Cobb had many other landmark credits, a regular trio with Wynton Kelly in the 1960’s, Sarah Vaughan’s accompanist for many years in the 1970’s, and work collaborating with many other greats ranging from Ricky Ford to Hank Jones, and regularly with Nat Adderley’s return tours in the 1990’s.
He was a formal educator at the New School Jazz Program and various Universities, and mentor to many younger musicians. Cobb remained an active performer and member of the jazz community till the very end of his 91 years.
At radio station WKCR in New York City, where I produce programs, we are proud of our tradition of presenting marathon broadcasts to commemorate major jazz events, such as memorial tributes upon the passings of our greats.

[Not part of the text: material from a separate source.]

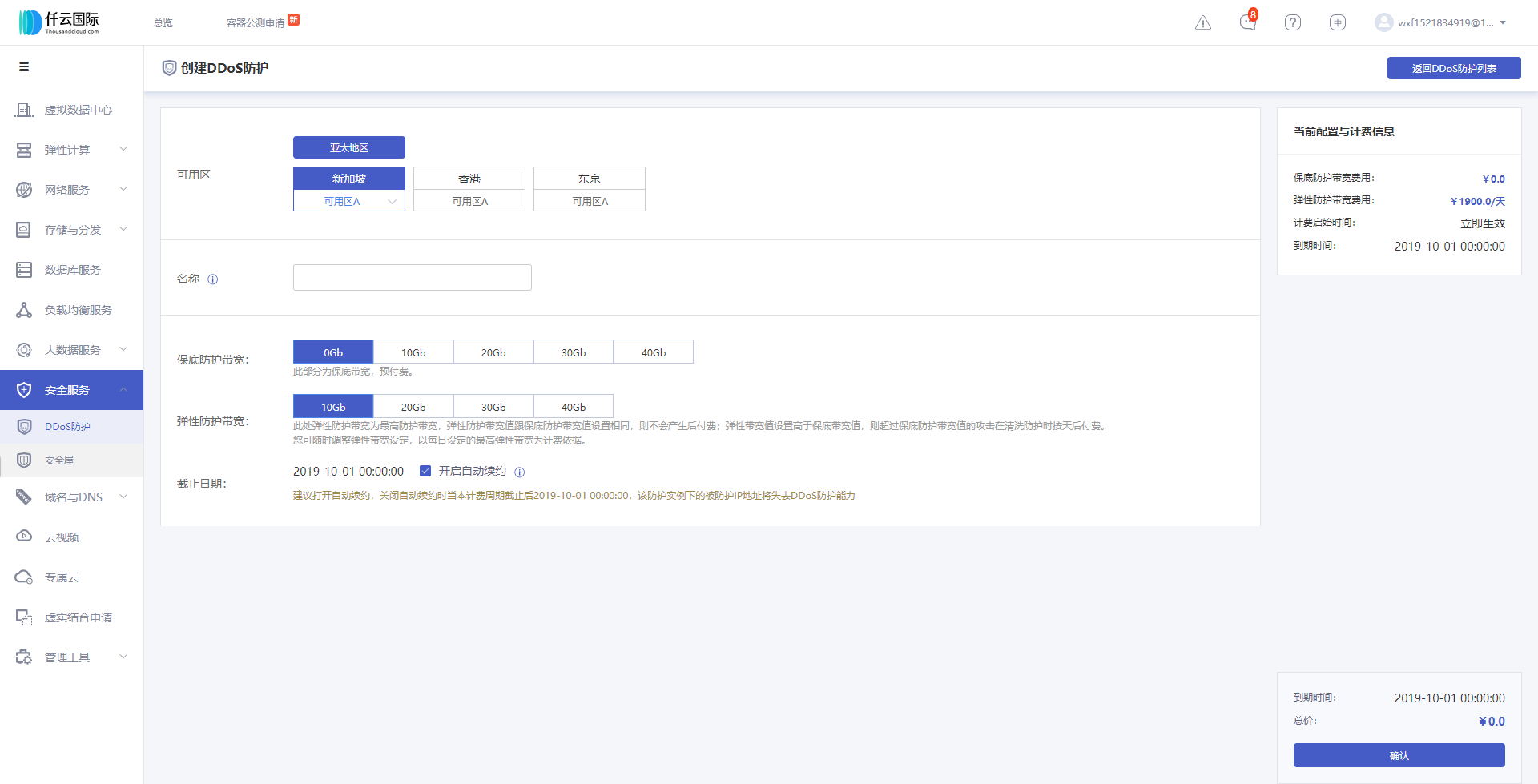Select 20Gb for 保底防护带宽
The image size is (1538, 784).
pyautogui.click(x=493, y=352)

When one looks at the scope of Cobb’s discographical output, one can see what a daunting task it was when we put together a Cobb memorial at short notice. However, the BRIAN software program proved its value, as it allowed us to organize the material in a coherent manner that also enhanced our ability to appreciate his many recordings and prepare them for broadcast.
As a longtime Cobb fan, I had already done a good deal of this research. After the broadcast I was inspired to enhance my entries into the BRIAN system, with the result being what I hope is a comprehensive reference tool for all to share.
Notes on the presentation:
Under “location”, the default presumption is New York City, so if no city is mentioned it should be New York. However, in the few instances where the location is unknown, location is left blank also for that reason.
I’ve aimed to include all original and early releases, as well as all common US reissues over the years. I also include foreign issues that are in my collection or that I’ve seen in other archives. However, I do not intend or presume to include a comprehensive list of all issues that may be prevalent worldwide in this internet age.
Where known, I include the release date of the recording, with the exception that if the original release is fairly contemporaneous with the session, it is not included. The few instances where I cannot ascertain the date of a release, there, too, it is left blank.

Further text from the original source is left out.